My Perspective of He Wenjue's "Movie Paintings"
Source:Artintern Author:Feng Boyi Date: 2008-09-10 Size:
In the world of Chinese contemporary art, the experiential existence rendered in the form of artists’ works often represents retrieved memory.

 

In the world of Chinese contemporary art, the experiential existence rendered in the form of artists’ works often represents retrieved memory. During the rendering process, most artists search the present space and time for historical memories, from the aspect of the visual images existing in memory and at the present time. They measure changed space and time by counterpointing images of a different time. In doing so, they have their values and emotional trends reflected, and even their enigmatic longing revealed. When television became popular as a common household appliance in China in the 1980s, movie frames constituted the major image resource of their memory of growth. The utilization of this resource in their works, therefore, largely originates from their visual reminiscence of their childhood. This is one of the reasons why old photographs, old pictorials and old movies are exceptionally adored by Chinese artists.

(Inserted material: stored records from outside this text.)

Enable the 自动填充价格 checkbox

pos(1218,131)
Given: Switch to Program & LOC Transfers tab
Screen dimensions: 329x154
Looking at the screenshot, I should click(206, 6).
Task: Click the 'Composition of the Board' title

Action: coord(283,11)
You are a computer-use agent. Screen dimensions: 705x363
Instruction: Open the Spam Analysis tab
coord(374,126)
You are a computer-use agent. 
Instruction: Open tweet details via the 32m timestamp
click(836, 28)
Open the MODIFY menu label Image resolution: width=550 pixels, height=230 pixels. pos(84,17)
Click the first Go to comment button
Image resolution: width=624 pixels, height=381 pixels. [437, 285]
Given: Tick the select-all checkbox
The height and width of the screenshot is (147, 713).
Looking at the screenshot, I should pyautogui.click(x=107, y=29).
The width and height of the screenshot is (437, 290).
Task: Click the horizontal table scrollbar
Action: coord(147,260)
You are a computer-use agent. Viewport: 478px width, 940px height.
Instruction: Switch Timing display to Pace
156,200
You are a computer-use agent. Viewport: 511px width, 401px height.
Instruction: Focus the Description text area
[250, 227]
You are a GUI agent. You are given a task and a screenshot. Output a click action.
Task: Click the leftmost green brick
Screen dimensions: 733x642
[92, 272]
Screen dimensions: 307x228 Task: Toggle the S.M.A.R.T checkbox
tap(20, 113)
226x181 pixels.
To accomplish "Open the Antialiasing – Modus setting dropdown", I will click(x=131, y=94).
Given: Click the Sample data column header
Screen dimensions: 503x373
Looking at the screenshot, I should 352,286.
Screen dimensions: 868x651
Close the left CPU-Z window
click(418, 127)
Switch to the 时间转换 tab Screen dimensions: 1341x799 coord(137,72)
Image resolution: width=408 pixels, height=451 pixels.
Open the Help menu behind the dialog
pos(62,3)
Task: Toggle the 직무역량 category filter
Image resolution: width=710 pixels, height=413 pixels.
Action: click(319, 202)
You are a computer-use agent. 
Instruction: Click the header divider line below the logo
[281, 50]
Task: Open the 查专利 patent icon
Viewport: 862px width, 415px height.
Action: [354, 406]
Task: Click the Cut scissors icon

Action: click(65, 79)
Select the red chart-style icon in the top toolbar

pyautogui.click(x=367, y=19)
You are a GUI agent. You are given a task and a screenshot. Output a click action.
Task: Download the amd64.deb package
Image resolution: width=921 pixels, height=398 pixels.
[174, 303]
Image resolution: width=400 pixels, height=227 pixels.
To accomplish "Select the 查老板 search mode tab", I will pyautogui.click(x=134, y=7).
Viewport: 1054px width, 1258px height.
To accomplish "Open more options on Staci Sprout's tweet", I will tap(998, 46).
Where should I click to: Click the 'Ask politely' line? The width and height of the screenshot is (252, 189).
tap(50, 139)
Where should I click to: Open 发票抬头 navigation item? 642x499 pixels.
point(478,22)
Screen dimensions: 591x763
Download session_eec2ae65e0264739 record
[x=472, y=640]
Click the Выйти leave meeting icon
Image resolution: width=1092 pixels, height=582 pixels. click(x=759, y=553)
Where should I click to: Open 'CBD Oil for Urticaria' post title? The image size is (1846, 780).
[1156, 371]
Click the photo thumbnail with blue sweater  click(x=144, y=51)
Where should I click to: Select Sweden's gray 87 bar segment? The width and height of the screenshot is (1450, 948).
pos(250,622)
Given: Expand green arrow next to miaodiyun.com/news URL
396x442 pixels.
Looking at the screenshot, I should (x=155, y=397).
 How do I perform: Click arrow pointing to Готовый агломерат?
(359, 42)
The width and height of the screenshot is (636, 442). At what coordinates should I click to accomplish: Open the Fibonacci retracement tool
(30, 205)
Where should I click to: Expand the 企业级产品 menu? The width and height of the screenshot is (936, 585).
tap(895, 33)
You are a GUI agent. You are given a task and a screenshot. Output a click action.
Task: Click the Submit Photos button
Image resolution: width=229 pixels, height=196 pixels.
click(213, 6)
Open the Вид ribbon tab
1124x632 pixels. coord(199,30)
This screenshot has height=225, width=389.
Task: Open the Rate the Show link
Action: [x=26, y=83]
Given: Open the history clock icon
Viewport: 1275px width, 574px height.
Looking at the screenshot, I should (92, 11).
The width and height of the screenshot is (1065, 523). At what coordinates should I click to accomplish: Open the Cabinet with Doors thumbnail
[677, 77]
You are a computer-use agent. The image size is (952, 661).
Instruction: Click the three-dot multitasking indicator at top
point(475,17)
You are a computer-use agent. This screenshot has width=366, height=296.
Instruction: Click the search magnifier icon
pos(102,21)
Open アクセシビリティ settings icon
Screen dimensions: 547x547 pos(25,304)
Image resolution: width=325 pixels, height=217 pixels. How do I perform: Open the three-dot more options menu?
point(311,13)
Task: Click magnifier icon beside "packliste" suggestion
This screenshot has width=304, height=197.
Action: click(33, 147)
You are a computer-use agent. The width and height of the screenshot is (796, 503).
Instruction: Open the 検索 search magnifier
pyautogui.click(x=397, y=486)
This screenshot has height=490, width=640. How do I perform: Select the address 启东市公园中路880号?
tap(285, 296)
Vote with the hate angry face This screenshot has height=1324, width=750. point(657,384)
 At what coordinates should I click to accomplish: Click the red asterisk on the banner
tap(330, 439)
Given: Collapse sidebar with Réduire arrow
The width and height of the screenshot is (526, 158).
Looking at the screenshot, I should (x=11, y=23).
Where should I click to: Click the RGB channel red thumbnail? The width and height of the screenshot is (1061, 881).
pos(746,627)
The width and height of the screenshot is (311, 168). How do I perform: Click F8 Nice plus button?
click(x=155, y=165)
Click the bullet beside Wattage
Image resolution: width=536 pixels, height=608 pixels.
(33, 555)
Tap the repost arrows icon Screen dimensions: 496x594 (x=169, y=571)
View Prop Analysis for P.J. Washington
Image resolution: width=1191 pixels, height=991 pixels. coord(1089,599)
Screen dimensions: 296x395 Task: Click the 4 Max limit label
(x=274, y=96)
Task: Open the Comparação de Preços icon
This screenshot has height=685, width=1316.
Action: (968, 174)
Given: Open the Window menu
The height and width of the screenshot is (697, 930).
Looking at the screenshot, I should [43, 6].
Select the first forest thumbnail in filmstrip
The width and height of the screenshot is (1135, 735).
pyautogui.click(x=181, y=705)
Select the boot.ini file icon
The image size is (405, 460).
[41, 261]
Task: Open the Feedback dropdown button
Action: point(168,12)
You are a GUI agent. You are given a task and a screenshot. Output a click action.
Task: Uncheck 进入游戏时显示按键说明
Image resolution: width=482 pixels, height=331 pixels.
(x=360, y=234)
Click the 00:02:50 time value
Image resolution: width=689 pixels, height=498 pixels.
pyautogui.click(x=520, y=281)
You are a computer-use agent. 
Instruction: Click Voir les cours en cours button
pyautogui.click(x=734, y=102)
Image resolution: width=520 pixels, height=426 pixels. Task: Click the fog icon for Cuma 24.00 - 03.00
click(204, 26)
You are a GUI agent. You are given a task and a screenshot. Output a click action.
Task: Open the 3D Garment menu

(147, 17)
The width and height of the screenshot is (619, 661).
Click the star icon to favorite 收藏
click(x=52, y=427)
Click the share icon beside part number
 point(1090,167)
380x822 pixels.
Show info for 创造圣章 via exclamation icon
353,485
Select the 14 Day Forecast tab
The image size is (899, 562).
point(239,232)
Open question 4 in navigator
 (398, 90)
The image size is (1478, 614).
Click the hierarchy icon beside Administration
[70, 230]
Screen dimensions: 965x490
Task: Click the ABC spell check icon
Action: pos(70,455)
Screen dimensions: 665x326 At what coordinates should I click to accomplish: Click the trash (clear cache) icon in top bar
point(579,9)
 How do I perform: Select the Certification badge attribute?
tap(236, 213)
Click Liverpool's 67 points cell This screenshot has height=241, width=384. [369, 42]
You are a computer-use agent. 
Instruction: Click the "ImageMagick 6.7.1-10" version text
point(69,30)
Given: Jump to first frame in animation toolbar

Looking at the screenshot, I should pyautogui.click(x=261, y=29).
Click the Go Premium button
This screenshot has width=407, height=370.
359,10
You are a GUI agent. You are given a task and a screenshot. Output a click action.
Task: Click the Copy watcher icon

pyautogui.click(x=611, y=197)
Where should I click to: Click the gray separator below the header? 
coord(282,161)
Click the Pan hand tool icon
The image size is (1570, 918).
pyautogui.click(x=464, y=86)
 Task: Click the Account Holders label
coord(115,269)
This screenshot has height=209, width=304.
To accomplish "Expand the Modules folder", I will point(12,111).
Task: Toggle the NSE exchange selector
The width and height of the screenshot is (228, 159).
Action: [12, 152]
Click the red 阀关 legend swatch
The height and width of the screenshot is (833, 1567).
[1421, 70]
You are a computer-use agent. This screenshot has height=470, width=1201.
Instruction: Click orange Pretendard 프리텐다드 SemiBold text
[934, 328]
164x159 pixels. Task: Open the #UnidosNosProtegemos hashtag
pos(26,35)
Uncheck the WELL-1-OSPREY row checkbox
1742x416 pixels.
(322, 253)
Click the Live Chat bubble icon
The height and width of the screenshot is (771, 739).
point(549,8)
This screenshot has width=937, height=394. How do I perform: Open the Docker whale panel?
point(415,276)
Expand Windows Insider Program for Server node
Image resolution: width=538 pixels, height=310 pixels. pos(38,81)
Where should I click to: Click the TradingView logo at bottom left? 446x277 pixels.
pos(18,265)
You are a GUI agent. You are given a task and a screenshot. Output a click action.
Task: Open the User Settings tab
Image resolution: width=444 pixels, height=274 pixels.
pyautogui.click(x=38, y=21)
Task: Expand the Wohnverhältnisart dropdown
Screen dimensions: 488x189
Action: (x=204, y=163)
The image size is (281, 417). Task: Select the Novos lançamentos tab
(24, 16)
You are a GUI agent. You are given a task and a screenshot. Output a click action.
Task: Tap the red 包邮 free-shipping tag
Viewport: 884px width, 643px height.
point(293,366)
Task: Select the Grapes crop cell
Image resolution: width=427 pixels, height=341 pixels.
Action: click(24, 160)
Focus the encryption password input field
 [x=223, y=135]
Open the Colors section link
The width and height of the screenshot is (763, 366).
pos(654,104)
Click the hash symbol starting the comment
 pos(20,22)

Honestly speaking, I could not comprehend Wenjue’s movie paintings, when he started his series in 2006. What I knew was simply that these paintings were copied from some classic movie frames in a post-modern fashion. It was only when his latest paintings were finished that I came to understand that his masterpieces were going to show off. For people who share similar experiences with Wenjue, viewing his paintings not only evokes memories of an eventful past, but also a pleasant sensation of “violating some sort of rules”. This is directly related to his methodology of extracting and transforming attractive movie frames and closely linked to the growth experience and the memory of his generation. Born in 1970s, he experienced China’s reform and opening-up throughout his time in elementary school. His adolescence was accompanied by the excitement and disorder of social reform. Like China was seeking for its new position in human history, China’s movie artists were going to great lengths to rebuild the unbalanced art world with the viewfinders in their hearts. After experiencing the uneasiness of gaining a vague idea of sex from movies in China’s depressive social environment and all the frustration of his manhood, maybe Wenjue already regards sex as commonplace without the profundity of defying established convention and without the pleasure of struggling for freedom. Both curiosity and pleasantry come from his free and flexible painting style, and elapse with a life style marked by fantasy. With the collapse of obsolete and fettered value, the labyrinth of desire and impulse, and even sexual pleasure, have become naturally accompanied by a sense of defiance and disobedience. In fact, movie directors’ patterns of desire are always revealed by the plots, roles and viewfinding modes of their movies. By viewing Wenjue’s movie paintings, we can gain an insight into his desire from a unique aspect. Most enigmas of life come from youth beyond one’s grasp and comprehension, which iterate warm scenes and tender memory. Because of their rarity, the enigmas become marked by sorrow, melancholy and perfection. This entails that Wenjue’s persistent desire is quietly harbored in his paintings.

Some people say that “generation” is a deceptive idea. They believe that it is a concept created by those people who are eager to categorize themselves. Time is a system marked with scales to measure space without beginning and end. When something comes into existence at a certain time, it can no longer come into existence again, it is no longer independent, and it is inherently combined with the temperature, humidity, noisiness and its entire surroundings then and there. Wenjue’s movie paintings embody the thoughts and feelings of his generation, which are not shared with the next generation. Memories constitute the major part of a generation’s experiences and feelings. The differences between the experiences and feelings of different generations, therefore, largely lie on the differences of memories. In the process of establishing the experiences and feelings of a generation through art creation, the establishment of the generation’s memories plays an important part. The reason why I use the verb “establish” is that memory has to go through a transformation process before it becomes art. The process is not automatic, and it involves artists’ huge efforts, which is actually the gradual establishment of cultural memory. Wenjue’s movie paintings always echo in my mind, because I have experienced the same scenes and mental conditions depicted in his works. Many other people share similar experiences with us, therefore, his works naturally echo in their minds as well. Maybe it is meaningful to further reflect upon this kind of echoing. What causes the echoing does not naturally evolve and is not sought by us. Instead, it is imposed on us by our time and society. Nobody can ever elude or refuse this kind of imposition. We have to grow up as regulated by our time and society. And we may end up possessing similar experiences and memories, while believing that they are unique individual experiences and memories. From this viewpoint, the uniqueness of Wenjue’s movie paintings is determined by China’s special historical and cultural conditions. Thus I believe his works can serve as a complement to history textbooks. Although the paintings have their own inclination and preference, they possess characteristics of time and individuality and are reconstructed based on filtered memories. In my opinion, viewing Wenjue’s movie paintings is undoubtedly one of the best means to feel the atmosphere of his time.